» **Task to carry out**:
Print the lines below exactly as written, with none missing.

» **Study material**:
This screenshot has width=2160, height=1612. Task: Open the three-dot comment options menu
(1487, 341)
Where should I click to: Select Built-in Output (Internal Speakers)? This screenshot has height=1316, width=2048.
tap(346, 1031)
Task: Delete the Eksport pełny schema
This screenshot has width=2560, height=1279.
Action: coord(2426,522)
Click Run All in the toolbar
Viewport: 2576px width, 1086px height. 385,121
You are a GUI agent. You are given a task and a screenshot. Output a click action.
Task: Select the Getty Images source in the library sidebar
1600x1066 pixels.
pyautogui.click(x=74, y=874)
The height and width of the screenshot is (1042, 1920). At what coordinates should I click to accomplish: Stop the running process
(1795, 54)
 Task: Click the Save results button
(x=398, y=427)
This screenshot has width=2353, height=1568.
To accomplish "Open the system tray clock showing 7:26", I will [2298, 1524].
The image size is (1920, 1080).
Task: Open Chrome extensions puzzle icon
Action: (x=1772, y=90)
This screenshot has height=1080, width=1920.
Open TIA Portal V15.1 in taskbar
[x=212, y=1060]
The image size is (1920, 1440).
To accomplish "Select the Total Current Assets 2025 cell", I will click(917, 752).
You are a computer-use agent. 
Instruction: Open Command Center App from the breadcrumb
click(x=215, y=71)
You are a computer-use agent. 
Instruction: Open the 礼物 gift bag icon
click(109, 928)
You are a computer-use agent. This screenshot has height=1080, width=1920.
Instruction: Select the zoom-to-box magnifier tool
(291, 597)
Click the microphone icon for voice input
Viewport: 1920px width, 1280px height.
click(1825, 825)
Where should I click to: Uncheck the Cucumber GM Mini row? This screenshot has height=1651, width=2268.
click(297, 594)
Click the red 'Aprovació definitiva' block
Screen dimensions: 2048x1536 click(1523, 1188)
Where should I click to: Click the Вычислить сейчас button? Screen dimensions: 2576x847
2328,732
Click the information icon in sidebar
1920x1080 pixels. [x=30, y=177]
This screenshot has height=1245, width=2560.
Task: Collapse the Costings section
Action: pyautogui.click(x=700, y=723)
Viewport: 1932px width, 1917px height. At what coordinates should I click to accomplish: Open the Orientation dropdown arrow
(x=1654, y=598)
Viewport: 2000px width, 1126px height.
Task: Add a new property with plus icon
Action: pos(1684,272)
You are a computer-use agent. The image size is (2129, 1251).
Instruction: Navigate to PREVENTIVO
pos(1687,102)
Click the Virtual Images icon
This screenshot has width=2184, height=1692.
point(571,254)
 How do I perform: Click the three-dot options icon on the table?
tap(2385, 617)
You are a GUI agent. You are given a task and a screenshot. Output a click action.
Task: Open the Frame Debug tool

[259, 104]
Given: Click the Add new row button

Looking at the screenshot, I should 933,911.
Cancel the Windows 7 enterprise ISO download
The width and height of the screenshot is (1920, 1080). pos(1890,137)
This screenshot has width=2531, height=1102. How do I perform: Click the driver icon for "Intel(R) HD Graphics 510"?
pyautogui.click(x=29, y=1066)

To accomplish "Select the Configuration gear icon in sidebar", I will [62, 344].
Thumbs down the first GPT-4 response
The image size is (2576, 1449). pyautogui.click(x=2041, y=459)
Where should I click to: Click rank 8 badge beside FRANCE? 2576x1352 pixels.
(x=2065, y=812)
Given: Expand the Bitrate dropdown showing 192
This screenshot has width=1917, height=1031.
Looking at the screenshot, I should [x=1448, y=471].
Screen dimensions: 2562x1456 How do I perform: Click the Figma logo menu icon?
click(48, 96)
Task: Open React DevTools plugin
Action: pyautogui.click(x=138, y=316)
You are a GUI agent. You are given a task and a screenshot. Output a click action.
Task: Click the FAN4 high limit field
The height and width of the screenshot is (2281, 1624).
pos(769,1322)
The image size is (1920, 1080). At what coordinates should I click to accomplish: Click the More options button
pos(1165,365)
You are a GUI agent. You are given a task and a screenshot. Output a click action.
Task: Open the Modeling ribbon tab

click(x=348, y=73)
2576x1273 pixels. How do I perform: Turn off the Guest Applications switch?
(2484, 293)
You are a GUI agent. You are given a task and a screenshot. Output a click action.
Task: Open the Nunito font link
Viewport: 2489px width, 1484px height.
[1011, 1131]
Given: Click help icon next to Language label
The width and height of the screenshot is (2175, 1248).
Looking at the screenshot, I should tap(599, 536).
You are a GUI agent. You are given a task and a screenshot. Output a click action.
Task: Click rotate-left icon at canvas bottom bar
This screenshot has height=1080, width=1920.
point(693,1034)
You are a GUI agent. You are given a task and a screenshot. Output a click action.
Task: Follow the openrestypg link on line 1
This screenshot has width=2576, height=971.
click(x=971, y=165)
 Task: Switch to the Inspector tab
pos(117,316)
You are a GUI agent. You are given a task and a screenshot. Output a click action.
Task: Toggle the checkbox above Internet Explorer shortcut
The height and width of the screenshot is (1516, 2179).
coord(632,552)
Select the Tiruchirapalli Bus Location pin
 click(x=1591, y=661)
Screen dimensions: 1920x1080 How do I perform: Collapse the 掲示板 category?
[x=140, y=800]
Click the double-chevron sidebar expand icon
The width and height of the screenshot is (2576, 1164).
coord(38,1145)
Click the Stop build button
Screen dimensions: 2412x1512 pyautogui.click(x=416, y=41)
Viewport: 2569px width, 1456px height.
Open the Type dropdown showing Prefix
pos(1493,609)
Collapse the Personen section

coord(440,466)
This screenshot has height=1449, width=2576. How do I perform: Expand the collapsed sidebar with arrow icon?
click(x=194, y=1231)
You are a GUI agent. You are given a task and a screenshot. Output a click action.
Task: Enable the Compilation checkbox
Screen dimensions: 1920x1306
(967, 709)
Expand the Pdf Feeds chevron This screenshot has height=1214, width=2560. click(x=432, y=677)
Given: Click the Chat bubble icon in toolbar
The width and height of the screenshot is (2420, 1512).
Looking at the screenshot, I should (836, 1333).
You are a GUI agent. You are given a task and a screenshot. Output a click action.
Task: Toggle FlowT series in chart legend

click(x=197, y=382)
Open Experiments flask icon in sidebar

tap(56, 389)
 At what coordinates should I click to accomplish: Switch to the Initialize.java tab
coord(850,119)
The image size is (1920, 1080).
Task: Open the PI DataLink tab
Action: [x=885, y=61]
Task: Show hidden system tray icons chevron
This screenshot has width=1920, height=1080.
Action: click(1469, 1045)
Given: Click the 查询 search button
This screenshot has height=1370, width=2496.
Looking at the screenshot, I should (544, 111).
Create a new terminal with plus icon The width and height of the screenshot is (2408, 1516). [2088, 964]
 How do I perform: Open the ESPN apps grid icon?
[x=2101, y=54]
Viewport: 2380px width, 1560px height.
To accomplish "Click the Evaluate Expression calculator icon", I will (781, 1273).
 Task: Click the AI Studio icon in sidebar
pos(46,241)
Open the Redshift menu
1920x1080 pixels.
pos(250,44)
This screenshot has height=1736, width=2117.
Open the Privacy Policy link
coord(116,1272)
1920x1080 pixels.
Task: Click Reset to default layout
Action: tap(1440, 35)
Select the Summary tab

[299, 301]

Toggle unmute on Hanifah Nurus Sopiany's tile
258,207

» **Output for this task**:
This screenshot has width=2160, height=1612. Task: Open the three-dot comment options menu
(1487, 341)
Where should I click to: Select Built-in Output (Internal Speakers)? This screenshot has height=1316, width=2048.
tap(346, 1031)
Task: Delete the Eksport pełny schema
This screenshot has width=2560, height=1279.
Action: coord(2426,522)
Click Run All in the toolbar
Viewport: 2576px width, 1086px height. 385,121
You are a GUI agent. You are given a task and a screenshot. Output a click action.
Task: Select the Getty Images source in the library sidebar
1600x1066 pixels.
pyautogui.click(x=74, y=874)
The height and width of the screenshot is (1042, 1920). At what coordinates should I click to accomplish: Stop the running process
(1795, 54)
 Task: Click the Save results button
(x=398, y=427)
This screenshot has width=2353, height=1568.
To accomplish "Open the system tray clock showing 7:26", I will [2298, 1524].
The image size is (1920, 1080).
Task: Open Chrome extensions puzzle icon
Action: (x=1772, y=90)
This screenshot has height=1080, width=1920.
Open TIA Portal V15.1 in taskbar
[x=212, y=1060]
The image size is (1920, 1440).
To accomplish "Select the Total Current Assets 2025 cell", I will click(917, 752).
You are a computer-use agent. 
Instruction: Open Command Center App from the breadcrumb
click(x=215, y=71)
You are a computer-use agent. 
Instruction: Open the 礼物 gift bag icon
click(109, 928)
You are a computer-use agent. This screenshot has height=1080, width=1920.
Instruction: Select the zoom-to-box magnifier tool
(291, 597)
Click the microphone icon for voice input
Viewport: 1920px width, 1280px height.
click(1825, 825)
Where should I click to: Uncheck the Cucumber GM Mini row? This screenshot has height=1651, width=2268.
click(297, 594)
Click the red 'Aprovació definitiva' block
Screen dimensions: 2048x1536 click(1523, 1188)
Where should I click to: Click the Вычислить сейчас button? Screen dimensions: 2576x847
2328,732
Click the information icon in sidebar
1920x1080 pixels. [x=30, y=177]
This screenshot has height=1245, width=2560.
Task: Collapse the Costings section
Action: pyautogui.click(x=700, y=723)
Viewport: 1932px width, 1917px height. At what coordinates should I click to accomplish: Open the Orientation dropdown arrow
(x=1654, y=598)
Viewport: 2000px width, 1126px height.
Task: Add a new property with plus icon
Action: pos(1684,272)
You are a computer-use agent. The image size is (2129, 1251).
Instruction: Navigate to PREVENTIVO
pos(1687,102)
Click the Virtual Images icon
This screenshot has width=2184, height=1692.
point(571,254)
 How do I perform: Click the three-dot options icon on the table?
tap(2385, 617)
You are a GUI agent. You are given a task and a screenshot. Output a click action.
Task: Open the Frame Debug tool

[259, 104]
Given: Click the Add new row button

Looking at the screenshot, I should 933,911.
Cancel the Windows 7 enterprise ISO download
The width and height of the screenshot is (1920, 1080). pos(1890,137)
This screenshot has width=2531, height=1102. How do I perform: Click the driver icon for "Intel(R) HD Graphics 510"?
pyautogui.click(x=29, y=1066)

To accomplish "Select the Configuration gear icon in sidebar", I will [62, 344].
Thumbs down the first GPT-4 response
The image size is (2576, 1449). pyautogui.click(x=2041, y=459)
Where should I click to: Click rank 8 badge beside FRANCE? 2576x1352 pixels.
(x=2065, y=812)
Given: Expand the Bitrate dropdown showing 192
This screenshot has width=1917, height=1031.
Looking at the screenshot, I should [x=1448, y=471].
Screen dimensions: 2562x1456 How do I perform: Click the Figma logo menu icon?
click(48, 96)
Task: Open React DevTools plugin
Action: pyautogui.click(x=138, y=316)
You are a GUI agent. You are given a task and a screenshot. Output a click action.
Task: Click the FAN4 high limit field
The height and width of the screenshot is (2281, 1624).
pos(769,1322)
The image size is (1920, 1080). At what coordinates should I click to accomplish: Click the More options button
pos(1165,365)
You are a GUI agent. You are given a task and a screenshot. Output a click action.
Task: Open the Modeling ribbon tab

click(x=348, y=73)
2576x1273 pixels. How do I perform: Turn off the Guest Applications switch?
(2484, 293)
You are a GUI agent. You are given a task and a screenshot. Output a click action.
Task: Open the Nunito font link
Viewport: 2489px width, 1484px height.
[1011, 1131]
Given: Click help icon next to Language label
The width and height of the screenshot is (2175, 1248).
Looking at the screenshot, I should tap(599, 536).
You are a GUI agent. You are given a task and a screenshot. Output a click action.
Task: Click rotate-left icon at canvas bottom bar
This screenshot has height=1080, width=1920.
point(693,1034)
You are a GUI agent. You are given a task and a screenshot. Output a click action.
Task: Follow the openrestypg link on line 1
This screenshot has width=2576, height=971.
click(x=971, y=165)
 Task: Switch to the Inspector tab
pos(117,316)
You are a GUI agent. You are given a task and a screenshot. Output a click action.
Task: Toggle the checkbox above Internet Explorer shortcut
The height and width of the screenshot is (1516, 2179).
coord(632,552)
Select the Tiruchirapalli Bus Location pin
 click(x=1591, y=661)
Screen dimensions: 1920x1080 How do I perform: Collapse the 掲示板 category?
[x=140, y=800]
Click the double-chevron sidebar expand icon
The width and height of the screenshot is (2576, 1164).
coord(38,1145)
Click the Stop build button
Screen dimensions: 2412x1512 pyautogui.click(x=416, y=41)
Viewport: 2569px width, 1456px height.
Open the Type dropdown showing Prefix
pos(1493,609)
Collapse the Personen section

coord(440,466)
This screenshot has height=1449, width=2576. How do I perform: Expand the collapsed sidebar with arrow icon?
click(x=194, y=1231)
You are a GUI agent. You are given a task and a screenshot. Output a click action.
Task: Enable the Compilation checkbox
Screen dimensions: 1920x1306
(967, 709)
Expand the Pdf Feeds chevron This screenshot has height=1214, width=2560. click(x=432, y=677)
Given: Click the Chat bubble icon in toolbar
The width and height of the screenshot is (2420, 1512).
Looking at the screenshot, I should (836, 1333).
You are a GUI agent. You are given a task and a screenshot. Output a click action.
Task: Toggle FlowT series in chart legend

click(x=197, y=382)
Open Experiments flask icon in sidebar

tap(56, 389)
 At what coordinates should I click to accomplish: Switch to the Initialize.java tab
coord(850,119)
The image size is (1920, 1080).
Task: Open the PI DataLink tab
Action: [x=885, y=61]
Task: Show hidden system tray icons chevron
This screenshot has width=1920, height=1080.
Action: click(1469, 1045)
Given: Click the 查询 search button
This screenshot has height=1370, width=2496.
Looking at the screenshot, I should (544, 111).
Create a new terminal with plus icon The width and height of the screenshot is (2408, 1516). [2088, 964]
 How do I perform: Open the ESPN apps grid icon?
[x=2101, y=54]
Viewport: 2380px width, 1560px height.
To accomplish "Click the Evaluate Expression calculator icon", I will (781, 1273).
 Task: Click the AI Studio icon in sidebar
pos(46,241)
Open the Redshift menu
1920x1080 pixels.
pos(250,44)
This screenshot has height=1736, width=2117.
Open the Privacy Policy link
coord(116,1272)
1920x1080 pixels.
Task: Click Reset to default layout
Action: tap(1440, 35)
Select the Summary tab

[299, 301]

Toggle unmute on Hanifah Nurus Sopiany's tile
258,207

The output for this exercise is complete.